Theth is a title I picked out of my giant pile of Christmas comics. The pick was totally random, but I happened to have read a long article on Josh Bayer in Study Group Magazine, Issue #2, an article which piqued my interest in the creator. The pick was a fortunate one. Seth is a 1980 misfit, wearing a spacesuit everywhere he goes and living with his stepmother, who insists that he call her "Mom." The other students call him "Theth," and he spends his time at the general store, where he never buys the comics, just reading them for free. The day John Lennon is killed, a stranger tells Seth that he can just steal what he wants, just take it.

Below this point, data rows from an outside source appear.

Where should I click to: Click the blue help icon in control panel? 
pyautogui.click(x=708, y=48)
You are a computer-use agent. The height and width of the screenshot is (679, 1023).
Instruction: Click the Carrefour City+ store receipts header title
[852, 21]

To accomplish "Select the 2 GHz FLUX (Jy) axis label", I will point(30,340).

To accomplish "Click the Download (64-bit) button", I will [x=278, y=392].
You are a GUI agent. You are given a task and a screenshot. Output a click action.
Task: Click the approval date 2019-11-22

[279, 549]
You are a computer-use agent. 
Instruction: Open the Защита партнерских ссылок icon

Bayer's style is unique, with powerful lines; it's so cartoony, for lack of a better word, primal, alive. His work has been compared with punk rock, but to me, it's more like the free jazz from an unpronounceable Nordic city in the heart of winter. All apologies to punk rockers aside, there's a lot more technique to free jazz than there is to punk rock, at least in punk rock's original form. The story is as primal as the art, just a boy who can't fit in.
Theth is something akin to a painting, a long one. At 80 pages, it took me almost an hour to read, although in typical fashion, I did have wrestling on in the background, multitasking. What makes Theth great is all the unanswered questions. Why does Seth wear a spacesuit? Where is his dad? How old is he exactly? I could go on, but I would be revealing too much. I'm not a mean person, but I felt the urge to call Seth "Theth," myself. He's so... different. We're told that we should love the different ones - the artists, the poets, the philosophers - but we also want to punch them, too.